*** Block opens ***
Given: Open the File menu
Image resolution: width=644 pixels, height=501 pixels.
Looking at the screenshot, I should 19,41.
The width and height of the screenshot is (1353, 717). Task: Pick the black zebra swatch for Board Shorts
*** Block closes ***
*** Block opens ***
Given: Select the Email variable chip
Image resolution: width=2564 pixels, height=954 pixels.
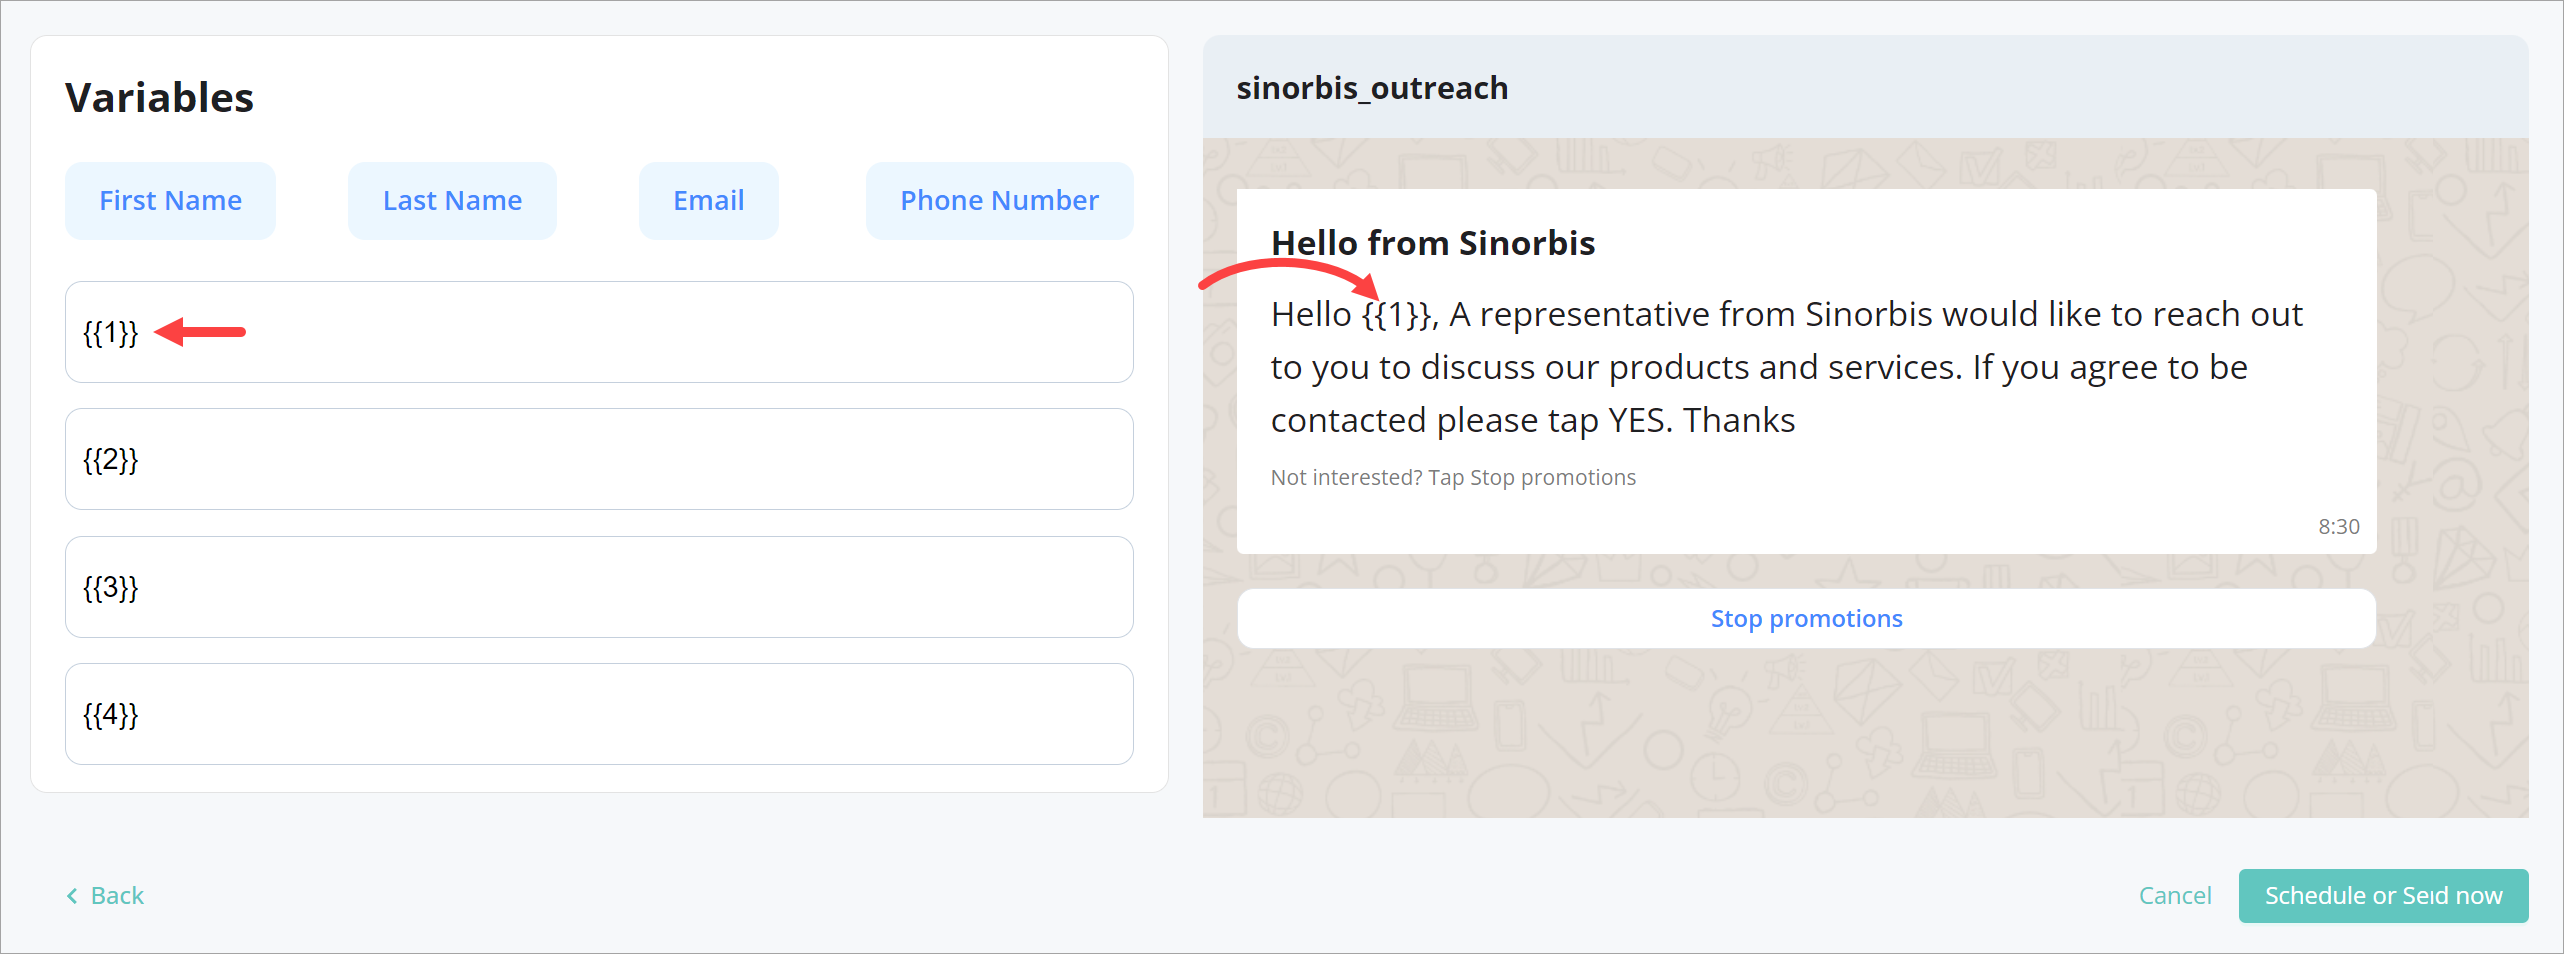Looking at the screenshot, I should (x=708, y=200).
*** Block closes ***
*** Block opens ***
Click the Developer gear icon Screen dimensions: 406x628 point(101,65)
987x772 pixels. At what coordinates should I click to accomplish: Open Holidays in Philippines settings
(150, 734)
*** Block closes ***
_EXERCISE PROMPT_:
Lines in the listing above that contain the word "Given" must be copied; leave out the rest.

_TASK RESPONSE_:
Given: Open the File menu
Given: Select the Email variable chip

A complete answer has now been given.